In the listing below, find each line that holds the string "needed" and copy it.

────────────────────

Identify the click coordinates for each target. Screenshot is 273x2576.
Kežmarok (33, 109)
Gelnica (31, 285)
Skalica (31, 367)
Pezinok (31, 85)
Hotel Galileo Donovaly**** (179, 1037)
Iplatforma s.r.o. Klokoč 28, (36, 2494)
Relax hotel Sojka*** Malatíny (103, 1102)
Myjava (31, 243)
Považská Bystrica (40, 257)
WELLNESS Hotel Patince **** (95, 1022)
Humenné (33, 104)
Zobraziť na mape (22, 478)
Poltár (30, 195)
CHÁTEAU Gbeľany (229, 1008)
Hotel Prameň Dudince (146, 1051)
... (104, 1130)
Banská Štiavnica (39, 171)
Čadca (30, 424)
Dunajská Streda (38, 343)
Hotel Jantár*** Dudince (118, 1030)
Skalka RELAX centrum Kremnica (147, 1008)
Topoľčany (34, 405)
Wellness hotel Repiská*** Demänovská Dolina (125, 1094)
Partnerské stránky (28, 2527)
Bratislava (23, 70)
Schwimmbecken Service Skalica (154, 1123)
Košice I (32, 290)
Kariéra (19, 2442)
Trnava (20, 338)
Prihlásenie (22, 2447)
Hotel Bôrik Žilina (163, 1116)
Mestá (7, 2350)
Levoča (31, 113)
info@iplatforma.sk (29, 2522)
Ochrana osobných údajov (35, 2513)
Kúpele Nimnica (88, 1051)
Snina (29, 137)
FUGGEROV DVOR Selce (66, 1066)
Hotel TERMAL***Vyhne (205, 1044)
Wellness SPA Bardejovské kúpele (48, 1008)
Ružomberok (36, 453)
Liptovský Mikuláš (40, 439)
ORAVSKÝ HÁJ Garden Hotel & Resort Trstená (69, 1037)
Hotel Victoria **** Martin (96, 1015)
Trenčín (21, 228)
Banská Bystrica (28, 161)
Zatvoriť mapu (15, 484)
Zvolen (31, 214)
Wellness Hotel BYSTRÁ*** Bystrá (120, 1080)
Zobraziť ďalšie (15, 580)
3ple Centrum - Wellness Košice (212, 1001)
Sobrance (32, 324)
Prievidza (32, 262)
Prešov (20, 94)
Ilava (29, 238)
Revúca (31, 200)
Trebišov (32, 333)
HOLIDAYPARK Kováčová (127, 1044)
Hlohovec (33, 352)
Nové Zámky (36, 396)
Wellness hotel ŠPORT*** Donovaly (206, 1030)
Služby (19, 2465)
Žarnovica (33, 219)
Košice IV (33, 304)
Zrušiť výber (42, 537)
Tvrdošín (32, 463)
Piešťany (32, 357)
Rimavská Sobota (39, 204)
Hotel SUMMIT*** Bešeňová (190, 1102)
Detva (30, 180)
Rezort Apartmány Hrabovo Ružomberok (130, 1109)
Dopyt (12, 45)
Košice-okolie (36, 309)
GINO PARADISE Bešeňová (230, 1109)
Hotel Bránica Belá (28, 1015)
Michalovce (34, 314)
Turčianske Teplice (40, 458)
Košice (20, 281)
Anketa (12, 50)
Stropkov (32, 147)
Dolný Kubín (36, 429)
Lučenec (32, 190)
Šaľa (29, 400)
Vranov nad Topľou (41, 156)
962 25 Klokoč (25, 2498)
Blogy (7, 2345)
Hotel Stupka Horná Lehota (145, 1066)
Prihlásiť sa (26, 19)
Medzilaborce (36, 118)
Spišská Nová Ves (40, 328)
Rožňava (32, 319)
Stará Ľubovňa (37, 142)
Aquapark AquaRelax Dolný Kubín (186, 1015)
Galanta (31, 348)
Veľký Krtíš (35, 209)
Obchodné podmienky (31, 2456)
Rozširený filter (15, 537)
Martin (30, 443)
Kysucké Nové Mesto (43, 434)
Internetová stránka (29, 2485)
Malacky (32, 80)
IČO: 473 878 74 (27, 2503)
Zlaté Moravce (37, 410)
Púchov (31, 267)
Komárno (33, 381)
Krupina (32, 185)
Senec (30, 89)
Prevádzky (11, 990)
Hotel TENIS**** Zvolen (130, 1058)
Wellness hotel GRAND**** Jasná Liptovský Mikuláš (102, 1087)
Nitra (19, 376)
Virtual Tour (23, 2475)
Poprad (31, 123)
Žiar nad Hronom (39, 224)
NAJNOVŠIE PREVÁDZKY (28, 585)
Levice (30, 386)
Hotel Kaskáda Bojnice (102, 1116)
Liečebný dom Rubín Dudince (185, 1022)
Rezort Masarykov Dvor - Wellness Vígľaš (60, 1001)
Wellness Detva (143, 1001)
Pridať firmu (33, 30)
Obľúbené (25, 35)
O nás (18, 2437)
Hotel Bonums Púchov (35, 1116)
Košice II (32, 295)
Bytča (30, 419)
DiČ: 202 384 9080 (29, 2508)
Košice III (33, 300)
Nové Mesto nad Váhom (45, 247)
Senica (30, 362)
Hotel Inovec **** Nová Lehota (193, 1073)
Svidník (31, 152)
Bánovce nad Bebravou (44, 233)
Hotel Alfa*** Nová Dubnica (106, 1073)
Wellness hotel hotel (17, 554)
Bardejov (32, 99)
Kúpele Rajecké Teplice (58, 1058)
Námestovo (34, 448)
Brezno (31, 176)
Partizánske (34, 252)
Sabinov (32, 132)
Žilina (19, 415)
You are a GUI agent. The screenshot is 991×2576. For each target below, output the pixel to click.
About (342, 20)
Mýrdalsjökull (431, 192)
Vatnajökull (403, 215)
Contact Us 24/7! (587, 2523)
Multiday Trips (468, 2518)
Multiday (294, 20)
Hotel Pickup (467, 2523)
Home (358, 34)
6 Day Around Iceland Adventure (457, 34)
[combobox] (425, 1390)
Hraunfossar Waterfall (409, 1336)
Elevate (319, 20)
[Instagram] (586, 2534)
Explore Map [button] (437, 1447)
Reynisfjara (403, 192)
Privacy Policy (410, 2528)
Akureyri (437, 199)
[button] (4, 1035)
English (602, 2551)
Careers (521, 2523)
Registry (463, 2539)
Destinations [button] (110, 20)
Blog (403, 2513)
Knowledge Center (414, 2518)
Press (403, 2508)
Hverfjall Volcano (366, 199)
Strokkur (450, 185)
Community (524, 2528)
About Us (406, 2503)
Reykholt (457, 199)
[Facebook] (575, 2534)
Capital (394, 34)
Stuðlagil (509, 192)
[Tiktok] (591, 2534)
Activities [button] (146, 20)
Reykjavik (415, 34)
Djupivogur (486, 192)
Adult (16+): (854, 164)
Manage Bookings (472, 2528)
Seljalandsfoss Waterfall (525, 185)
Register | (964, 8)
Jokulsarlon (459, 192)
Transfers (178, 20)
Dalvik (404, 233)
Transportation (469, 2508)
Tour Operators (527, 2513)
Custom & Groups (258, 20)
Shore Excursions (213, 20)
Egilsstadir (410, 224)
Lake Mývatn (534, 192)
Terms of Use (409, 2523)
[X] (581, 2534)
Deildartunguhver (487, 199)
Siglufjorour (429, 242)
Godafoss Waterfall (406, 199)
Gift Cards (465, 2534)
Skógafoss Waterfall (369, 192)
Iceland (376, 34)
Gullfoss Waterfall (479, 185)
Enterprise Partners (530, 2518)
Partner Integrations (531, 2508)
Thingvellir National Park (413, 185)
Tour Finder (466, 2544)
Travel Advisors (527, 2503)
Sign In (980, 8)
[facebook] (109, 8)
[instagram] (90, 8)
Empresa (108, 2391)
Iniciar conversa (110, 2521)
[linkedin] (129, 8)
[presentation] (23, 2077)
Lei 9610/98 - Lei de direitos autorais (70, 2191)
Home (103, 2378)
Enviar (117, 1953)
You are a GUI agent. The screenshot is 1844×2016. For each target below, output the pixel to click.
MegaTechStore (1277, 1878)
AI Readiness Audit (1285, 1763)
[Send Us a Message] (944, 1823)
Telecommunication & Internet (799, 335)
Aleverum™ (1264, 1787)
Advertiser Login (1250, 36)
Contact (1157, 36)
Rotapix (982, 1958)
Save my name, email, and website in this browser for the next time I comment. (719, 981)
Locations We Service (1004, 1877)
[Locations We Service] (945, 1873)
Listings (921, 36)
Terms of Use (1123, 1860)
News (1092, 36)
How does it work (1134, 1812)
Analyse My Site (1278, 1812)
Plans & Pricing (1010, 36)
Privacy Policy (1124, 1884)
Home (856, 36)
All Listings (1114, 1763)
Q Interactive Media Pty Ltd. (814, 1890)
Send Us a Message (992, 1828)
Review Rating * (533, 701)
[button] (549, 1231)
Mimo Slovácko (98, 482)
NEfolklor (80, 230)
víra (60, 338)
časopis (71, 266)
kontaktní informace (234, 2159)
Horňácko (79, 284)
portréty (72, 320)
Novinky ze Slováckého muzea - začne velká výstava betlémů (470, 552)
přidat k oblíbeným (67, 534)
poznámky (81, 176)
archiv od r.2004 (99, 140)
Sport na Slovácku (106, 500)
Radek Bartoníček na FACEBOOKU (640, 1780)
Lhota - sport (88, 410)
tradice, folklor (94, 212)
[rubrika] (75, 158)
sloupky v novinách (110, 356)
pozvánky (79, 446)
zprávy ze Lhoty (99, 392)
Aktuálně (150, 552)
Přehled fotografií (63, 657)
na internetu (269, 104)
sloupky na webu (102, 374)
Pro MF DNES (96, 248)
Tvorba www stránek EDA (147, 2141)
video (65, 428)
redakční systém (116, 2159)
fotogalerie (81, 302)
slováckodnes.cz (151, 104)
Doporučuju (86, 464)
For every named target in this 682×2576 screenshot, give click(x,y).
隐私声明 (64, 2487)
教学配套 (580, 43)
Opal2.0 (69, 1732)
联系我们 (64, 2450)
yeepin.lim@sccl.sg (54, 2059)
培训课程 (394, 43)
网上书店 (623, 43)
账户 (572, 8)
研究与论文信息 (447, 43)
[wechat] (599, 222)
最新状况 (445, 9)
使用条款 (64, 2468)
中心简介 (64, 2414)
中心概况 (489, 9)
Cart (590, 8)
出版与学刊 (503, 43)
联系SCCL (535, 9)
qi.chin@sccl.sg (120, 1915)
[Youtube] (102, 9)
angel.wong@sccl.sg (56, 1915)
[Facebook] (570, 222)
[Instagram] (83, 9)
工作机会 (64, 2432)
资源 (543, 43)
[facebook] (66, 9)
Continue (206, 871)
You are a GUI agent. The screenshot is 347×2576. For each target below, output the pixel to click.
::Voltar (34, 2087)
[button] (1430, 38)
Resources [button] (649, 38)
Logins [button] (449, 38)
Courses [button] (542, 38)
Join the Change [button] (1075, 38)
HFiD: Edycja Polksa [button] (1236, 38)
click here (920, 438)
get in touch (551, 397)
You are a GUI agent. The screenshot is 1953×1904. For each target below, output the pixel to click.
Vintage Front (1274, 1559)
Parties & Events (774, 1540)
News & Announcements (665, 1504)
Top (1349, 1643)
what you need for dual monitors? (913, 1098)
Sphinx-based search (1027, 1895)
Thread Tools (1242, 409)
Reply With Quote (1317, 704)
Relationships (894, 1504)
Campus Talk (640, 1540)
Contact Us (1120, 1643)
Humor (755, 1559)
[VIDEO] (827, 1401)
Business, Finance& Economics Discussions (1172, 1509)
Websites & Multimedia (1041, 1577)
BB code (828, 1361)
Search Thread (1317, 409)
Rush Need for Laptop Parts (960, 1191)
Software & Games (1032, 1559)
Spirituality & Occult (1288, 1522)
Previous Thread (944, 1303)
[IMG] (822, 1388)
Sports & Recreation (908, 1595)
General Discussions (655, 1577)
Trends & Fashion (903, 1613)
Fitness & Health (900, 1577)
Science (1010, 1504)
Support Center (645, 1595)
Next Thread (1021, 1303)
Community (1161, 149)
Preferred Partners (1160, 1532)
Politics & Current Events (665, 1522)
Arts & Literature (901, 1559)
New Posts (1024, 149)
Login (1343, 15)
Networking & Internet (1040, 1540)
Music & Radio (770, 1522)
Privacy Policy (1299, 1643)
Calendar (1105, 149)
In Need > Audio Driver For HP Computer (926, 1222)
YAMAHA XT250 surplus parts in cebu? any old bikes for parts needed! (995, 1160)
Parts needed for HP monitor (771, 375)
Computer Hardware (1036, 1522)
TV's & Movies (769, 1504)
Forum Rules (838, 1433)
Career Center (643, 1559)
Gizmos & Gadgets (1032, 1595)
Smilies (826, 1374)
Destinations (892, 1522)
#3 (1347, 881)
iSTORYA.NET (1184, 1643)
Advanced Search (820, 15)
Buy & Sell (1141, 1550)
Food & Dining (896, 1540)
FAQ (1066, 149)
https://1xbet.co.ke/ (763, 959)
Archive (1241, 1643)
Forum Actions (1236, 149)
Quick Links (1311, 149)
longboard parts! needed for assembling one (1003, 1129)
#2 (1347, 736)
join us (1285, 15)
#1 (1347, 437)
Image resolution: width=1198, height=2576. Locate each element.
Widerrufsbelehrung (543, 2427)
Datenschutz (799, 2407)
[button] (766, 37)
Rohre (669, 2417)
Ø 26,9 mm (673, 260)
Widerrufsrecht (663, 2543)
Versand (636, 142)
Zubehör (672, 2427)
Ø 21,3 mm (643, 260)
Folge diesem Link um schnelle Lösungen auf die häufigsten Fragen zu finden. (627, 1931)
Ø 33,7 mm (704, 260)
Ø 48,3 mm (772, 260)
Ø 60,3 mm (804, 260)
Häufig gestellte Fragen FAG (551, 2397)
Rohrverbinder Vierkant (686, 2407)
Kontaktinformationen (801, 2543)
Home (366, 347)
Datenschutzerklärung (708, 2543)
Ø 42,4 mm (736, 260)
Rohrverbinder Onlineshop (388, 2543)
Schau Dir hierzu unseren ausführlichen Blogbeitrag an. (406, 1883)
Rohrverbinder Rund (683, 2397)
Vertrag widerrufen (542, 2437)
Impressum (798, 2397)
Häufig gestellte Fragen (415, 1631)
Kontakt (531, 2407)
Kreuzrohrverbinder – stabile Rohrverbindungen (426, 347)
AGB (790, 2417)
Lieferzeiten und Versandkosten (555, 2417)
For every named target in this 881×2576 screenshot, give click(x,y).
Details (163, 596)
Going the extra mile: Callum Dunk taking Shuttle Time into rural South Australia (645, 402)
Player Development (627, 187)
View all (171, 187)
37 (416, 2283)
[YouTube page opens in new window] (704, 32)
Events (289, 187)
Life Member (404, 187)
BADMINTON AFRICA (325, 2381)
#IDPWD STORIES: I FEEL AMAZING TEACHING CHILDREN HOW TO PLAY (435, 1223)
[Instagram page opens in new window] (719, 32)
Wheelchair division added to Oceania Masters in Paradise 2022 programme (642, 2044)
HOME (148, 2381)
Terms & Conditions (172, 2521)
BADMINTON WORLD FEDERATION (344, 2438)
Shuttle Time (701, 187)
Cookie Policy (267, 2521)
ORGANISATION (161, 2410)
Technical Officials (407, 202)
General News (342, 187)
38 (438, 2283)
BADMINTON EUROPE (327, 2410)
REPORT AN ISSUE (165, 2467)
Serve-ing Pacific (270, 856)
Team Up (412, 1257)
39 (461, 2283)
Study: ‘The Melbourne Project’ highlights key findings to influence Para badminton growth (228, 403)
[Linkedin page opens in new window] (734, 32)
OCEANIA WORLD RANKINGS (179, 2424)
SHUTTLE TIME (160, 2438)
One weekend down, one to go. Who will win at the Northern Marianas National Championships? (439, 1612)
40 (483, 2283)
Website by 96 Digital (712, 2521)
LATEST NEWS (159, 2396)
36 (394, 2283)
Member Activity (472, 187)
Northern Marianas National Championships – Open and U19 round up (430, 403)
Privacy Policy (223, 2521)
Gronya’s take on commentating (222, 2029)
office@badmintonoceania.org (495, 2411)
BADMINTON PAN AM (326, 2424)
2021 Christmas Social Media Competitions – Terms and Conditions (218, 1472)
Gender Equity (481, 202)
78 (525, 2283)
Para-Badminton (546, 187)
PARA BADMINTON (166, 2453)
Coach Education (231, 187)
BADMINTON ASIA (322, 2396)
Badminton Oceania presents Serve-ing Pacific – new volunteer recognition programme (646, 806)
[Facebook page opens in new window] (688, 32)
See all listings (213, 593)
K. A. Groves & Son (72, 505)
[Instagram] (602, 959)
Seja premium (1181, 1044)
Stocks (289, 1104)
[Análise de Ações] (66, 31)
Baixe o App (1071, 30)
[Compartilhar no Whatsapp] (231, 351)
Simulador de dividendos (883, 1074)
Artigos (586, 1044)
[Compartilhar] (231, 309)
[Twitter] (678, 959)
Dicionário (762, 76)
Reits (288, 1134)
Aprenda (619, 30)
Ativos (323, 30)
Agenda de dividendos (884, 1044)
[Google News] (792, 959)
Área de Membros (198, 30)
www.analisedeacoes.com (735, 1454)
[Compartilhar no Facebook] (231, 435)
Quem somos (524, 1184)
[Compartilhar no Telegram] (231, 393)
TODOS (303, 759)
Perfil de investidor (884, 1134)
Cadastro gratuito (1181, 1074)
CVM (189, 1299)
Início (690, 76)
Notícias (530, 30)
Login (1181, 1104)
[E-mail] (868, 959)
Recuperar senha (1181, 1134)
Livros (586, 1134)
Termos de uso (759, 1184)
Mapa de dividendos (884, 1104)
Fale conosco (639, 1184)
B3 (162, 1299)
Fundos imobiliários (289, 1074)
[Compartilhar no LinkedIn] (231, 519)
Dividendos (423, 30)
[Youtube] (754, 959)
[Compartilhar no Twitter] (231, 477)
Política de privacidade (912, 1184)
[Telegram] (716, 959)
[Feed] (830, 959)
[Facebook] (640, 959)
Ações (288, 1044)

────────────────────

Answer box
YAMAHA XT250 surplus parts in cebu? any old bikes for parts needed! (995, 1160)
Parts needed for HP monitor (771, 375)
longboard parts! needed for assembling one (1003, 1129)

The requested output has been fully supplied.